### Page
====================

Semantic verbal fluency task. To the end of assessing verbal fluency in one or two languages, we implemented a semantic fluency task adapted from the one employed by Woumans and colleagues [
17]. This task was taken as an objective (but not necessarily naturalistic, see below) measure of both language and language switching proficiency. Specifically, participants were given 60 s to name words belonging to a certain semantic category (animals, vegetables or professions). The task consisted of a single-language condition and a dual-language condition. In the single-language condition, participants were restricted to producing words in one specific language (either L1 or L2). Performance in the single-language blocks was taken as a measure of fluency in these respective languages. In the dual-language condition, participants were required to continuously alternate between their L1 and L2 when naming the words within the given category. Monolinguals performed all three categories in their L1 because even though they had been exposed to (an)other language(s) than their L1, their proficiency in that (or those) language(s) based on the self-reported scores was considered too low to perform the task in that (or those) language(s). Bilinguals, on the other hand, completed the task for their respective language pairs. They performed one category in L1, one category in L2 and one category switching between the two. Categories as well as the language order in which the categories were performed were counterbalanced across participants. The dual-language condition was always completed last. For the bilinguals, a language switch cost was calculated on the basis of the number of words produced in the L1 single-language condition and the number of L1 words produced in the dual-language condition. This was then taken as a measure of language switching proficiency. A small language switch cost indicated a fluent switcher, a large language switch cost implied a nonfluent switcher (see also [
17]).
Simon task. To assess inhibition, a Simon task similar to that in the study of Woumans and colleagues [
17] was used. Here, coloured dots appeared on either the left or the right side of the screen. Participants had to respond to the colour of the dot. They were instructed to press the left arrow on the keyboard when a red dot appeared and the right arrow when a green dot appeared. Response mapping was counterbalanced across participants. Trials were congruent if position and colour of the dot elicited the same response and incongruent if the position and colour elicited different responses.

====================

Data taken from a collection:
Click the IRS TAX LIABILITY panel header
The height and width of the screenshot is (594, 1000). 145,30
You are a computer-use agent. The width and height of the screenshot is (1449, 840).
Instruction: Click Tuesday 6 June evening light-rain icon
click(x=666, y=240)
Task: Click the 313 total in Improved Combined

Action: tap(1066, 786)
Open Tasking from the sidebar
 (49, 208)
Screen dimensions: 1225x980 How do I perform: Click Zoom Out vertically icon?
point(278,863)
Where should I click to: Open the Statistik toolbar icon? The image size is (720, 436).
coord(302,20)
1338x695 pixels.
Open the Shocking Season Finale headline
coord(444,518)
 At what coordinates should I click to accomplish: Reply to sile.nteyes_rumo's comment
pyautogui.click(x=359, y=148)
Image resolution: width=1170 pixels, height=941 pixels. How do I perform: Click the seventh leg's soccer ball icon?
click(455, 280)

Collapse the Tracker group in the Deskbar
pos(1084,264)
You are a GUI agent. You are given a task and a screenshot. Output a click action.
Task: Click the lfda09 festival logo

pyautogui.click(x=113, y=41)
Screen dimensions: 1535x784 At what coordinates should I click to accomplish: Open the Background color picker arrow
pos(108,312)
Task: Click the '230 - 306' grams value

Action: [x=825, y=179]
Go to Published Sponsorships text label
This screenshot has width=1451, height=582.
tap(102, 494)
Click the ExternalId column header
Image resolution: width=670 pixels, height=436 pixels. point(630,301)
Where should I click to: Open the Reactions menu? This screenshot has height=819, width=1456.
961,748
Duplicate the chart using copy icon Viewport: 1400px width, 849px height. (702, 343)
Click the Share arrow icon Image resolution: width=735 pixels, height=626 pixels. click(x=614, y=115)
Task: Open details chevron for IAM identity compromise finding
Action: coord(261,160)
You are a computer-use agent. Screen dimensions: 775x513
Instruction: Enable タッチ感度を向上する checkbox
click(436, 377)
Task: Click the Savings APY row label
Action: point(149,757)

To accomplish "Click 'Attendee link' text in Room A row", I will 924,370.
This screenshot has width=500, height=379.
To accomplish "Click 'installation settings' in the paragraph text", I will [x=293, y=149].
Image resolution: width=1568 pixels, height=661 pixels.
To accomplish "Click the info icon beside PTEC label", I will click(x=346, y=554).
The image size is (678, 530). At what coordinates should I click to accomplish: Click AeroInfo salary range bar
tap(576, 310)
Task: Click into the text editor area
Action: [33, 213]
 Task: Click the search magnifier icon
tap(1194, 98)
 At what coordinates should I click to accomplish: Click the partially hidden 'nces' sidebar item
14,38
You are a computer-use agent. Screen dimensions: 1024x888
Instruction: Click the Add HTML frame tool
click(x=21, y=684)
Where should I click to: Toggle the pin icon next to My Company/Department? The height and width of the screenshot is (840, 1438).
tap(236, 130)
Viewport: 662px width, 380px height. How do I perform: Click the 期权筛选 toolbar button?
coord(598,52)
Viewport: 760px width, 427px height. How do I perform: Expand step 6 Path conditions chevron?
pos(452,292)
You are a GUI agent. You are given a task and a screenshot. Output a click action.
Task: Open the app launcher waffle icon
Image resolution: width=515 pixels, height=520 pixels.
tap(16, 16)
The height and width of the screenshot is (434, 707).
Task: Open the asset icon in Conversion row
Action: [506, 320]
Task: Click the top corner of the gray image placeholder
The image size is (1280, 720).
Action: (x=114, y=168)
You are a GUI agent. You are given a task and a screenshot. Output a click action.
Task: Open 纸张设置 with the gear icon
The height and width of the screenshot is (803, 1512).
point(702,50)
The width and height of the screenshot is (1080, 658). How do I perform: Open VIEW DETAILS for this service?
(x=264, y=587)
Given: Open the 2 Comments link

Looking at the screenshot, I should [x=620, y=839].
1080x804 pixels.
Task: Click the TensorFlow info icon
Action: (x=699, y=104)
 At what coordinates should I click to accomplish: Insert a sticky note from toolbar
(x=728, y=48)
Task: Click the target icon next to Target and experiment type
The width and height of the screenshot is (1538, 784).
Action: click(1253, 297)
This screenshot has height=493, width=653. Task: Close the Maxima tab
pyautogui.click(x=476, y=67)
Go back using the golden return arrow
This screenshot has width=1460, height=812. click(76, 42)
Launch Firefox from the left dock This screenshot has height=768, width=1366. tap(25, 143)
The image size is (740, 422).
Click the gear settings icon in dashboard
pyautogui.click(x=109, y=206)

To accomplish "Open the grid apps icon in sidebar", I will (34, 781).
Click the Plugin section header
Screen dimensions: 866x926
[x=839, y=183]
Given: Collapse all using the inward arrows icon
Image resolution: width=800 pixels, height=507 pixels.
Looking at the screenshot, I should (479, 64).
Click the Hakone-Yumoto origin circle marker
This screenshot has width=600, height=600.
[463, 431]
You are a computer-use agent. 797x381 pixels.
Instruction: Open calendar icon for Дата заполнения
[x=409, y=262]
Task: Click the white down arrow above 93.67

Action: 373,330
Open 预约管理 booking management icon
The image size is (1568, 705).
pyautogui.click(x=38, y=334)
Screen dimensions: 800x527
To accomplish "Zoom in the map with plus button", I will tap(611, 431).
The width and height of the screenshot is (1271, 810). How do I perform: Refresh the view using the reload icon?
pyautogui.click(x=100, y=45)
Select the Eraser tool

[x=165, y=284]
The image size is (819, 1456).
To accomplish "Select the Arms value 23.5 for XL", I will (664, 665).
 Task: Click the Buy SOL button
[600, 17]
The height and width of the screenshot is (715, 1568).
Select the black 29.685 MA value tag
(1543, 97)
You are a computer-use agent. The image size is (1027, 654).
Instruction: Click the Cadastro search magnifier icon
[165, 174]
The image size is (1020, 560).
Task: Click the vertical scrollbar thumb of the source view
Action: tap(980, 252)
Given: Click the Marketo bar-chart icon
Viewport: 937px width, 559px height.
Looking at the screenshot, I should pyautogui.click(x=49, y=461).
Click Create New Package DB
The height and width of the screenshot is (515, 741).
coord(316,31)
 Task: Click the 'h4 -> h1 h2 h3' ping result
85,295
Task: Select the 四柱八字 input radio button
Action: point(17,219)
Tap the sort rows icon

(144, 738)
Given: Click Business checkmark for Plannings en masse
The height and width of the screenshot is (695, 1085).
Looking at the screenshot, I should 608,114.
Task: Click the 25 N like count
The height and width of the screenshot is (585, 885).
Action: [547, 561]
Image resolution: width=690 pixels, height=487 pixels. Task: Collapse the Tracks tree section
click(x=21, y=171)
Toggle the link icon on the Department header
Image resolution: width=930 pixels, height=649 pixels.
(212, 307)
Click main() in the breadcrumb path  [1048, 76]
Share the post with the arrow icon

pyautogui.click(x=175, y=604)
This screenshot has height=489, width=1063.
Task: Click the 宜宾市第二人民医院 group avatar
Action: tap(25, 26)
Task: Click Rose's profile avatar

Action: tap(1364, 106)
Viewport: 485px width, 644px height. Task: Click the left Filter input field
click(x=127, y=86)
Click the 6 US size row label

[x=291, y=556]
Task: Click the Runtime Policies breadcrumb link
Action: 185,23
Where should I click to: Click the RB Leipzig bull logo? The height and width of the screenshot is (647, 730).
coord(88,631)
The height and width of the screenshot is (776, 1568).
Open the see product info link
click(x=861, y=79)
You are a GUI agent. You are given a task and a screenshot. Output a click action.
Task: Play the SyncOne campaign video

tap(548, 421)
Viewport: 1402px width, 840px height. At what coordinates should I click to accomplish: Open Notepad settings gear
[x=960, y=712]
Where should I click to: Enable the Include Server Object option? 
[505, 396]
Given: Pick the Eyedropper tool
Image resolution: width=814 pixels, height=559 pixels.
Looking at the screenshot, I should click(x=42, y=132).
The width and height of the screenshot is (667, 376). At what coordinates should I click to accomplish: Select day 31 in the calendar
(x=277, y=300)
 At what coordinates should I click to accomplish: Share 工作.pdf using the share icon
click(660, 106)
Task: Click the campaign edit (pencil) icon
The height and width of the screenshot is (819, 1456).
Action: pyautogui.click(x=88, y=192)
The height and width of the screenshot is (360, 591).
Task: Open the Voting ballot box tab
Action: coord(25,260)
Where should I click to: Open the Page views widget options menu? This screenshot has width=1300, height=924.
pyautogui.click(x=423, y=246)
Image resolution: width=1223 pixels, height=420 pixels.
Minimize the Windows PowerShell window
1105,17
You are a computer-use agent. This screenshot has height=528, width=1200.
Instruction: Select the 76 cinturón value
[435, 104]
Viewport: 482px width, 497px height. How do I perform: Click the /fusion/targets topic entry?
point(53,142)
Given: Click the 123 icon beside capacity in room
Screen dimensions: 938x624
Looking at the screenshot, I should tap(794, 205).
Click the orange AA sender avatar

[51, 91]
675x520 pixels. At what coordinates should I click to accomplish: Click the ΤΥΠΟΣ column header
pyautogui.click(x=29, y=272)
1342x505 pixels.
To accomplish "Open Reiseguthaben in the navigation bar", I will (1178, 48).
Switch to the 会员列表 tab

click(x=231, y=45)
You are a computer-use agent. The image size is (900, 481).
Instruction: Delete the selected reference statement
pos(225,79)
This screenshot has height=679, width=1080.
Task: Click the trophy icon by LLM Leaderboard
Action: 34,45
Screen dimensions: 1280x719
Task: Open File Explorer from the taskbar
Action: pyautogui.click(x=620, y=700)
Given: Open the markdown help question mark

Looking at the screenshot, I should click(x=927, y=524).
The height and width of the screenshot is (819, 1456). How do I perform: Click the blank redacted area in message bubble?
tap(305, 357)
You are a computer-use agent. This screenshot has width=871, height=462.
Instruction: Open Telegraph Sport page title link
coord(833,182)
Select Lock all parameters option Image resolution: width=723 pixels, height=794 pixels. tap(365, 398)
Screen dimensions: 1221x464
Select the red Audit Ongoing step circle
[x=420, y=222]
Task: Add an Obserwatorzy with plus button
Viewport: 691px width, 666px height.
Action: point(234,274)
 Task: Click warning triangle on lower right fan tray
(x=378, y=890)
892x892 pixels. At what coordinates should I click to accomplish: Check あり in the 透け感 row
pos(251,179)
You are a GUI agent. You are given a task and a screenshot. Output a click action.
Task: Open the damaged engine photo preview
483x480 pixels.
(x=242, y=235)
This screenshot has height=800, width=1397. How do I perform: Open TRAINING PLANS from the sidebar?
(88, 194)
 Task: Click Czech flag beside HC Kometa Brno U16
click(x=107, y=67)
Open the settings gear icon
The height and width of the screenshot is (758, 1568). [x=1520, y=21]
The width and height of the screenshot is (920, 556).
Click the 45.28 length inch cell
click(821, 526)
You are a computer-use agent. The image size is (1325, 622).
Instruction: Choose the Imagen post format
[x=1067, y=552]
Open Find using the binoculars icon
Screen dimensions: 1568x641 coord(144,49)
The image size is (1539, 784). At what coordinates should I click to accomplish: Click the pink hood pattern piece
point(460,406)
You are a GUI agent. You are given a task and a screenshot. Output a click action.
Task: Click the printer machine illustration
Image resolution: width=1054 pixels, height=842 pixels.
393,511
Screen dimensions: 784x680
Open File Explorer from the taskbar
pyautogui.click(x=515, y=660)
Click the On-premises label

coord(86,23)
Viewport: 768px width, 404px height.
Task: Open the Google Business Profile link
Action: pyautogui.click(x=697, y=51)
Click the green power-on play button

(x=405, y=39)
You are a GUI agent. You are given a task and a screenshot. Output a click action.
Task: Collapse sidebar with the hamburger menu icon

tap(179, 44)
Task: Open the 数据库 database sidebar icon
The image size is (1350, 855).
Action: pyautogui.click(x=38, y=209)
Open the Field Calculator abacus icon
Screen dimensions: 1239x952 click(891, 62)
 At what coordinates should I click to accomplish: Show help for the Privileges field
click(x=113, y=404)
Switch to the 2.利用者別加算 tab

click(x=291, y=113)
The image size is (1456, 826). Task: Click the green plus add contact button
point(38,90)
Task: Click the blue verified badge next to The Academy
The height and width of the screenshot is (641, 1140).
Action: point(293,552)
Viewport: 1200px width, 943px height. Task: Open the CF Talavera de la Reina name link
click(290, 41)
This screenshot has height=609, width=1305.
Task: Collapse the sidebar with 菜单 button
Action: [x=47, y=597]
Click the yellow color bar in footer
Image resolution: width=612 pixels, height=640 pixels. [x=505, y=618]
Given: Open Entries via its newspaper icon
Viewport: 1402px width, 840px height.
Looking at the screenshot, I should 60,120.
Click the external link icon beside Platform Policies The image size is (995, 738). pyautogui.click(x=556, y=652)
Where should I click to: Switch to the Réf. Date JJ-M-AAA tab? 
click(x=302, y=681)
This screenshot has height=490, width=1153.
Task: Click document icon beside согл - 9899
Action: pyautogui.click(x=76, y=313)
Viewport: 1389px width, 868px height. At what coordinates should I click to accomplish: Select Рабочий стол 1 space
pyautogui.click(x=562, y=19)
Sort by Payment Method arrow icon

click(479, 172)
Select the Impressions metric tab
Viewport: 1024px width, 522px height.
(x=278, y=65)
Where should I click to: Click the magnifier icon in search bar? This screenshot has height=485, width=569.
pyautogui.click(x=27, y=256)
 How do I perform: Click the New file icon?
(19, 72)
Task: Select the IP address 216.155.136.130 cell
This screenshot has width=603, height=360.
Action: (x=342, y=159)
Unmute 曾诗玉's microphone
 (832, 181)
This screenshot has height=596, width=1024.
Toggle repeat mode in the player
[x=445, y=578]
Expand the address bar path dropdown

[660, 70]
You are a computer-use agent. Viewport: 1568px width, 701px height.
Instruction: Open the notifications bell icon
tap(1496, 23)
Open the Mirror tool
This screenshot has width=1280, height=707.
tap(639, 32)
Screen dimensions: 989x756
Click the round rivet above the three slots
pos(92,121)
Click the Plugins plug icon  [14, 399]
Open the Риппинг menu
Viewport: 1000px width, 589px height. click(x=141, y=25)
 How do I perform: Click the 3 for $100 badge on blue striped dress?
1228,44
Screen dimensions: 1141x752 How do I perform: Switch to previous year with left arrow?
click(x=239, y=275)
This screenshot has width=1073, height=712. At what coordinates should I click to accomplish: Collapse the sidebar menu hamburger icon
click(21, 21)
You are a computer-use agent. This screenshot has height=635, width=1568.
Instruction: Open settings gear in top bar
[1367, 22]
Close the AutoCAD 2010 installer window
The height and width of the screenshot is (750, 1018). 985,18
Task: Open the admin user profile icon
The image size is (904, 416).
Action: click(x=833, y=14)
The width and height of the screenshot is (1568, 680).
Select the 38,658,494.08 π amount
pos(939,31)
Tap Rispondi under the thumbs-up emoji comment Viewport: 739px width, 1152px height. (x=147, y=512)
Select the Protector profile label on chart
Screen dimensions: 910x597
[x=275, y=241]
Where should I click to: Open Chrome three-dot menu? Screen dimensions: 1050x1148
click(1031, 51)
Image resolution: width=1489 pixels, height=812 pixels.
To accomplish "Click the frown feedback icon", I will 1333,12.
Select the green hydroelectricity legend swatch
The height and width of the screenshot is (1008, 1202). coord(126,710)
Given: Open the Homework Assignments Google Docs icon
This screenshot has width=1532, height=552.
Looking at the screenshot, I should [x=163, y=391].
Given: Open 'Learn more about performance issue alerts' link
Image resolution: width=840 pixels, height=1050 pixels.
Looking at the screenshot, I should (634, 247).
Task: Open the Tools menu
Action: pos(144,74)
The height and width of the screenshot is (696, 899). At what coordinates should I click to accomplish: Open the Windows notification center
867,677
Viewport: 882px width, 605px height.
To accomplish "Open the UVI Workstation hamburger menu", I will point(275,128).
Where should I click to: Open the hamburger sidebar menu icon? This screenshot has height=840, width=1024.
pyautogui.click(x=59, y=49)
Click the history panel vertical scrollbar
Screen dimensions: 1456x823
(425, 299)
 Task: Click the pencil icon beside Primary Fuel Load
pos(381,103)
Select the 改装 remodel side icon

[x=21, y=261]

====================

### Given problem 1
In the methods text, which condition of the fluency task was always completed last?
### Given problem 2
From the methods text, quote the passage that begins at the words "Simon task. To" and stops after the words "elicited different responses.".
### Given problem 3
Summarize the methods text in two sentences.
The records are not relevant here.

### Worked answer 1
The dual-language condition.

### Worked answer 2
Simon task. To assess inhibition, a Simon task similar to that in the study of Woumans and colleagues [
17] was used. Here, coloured dots appeared on either the left or the right side of the screen. Participants had to respond to the colour of the dot. They were instructed to press the left arrow on the keyboard when a red dot appeared and the right arrow when a green dot appeared. Response mapping was counterbalanced across participants. Trials were congruent if position and colour of the dot elicited the same response and incongruent if the position and colour elicited different responses.

### Worked answer 3
A semantic fluency task gave participants 60 s to name words from a category in single-language and dual-language conditions, and for bilinguals a language switch cost measured language switching proficiency. A Simon task assessed inhibition by having participants press the left or right arrow key according to the color of a dot shown on the left or right side of the screen.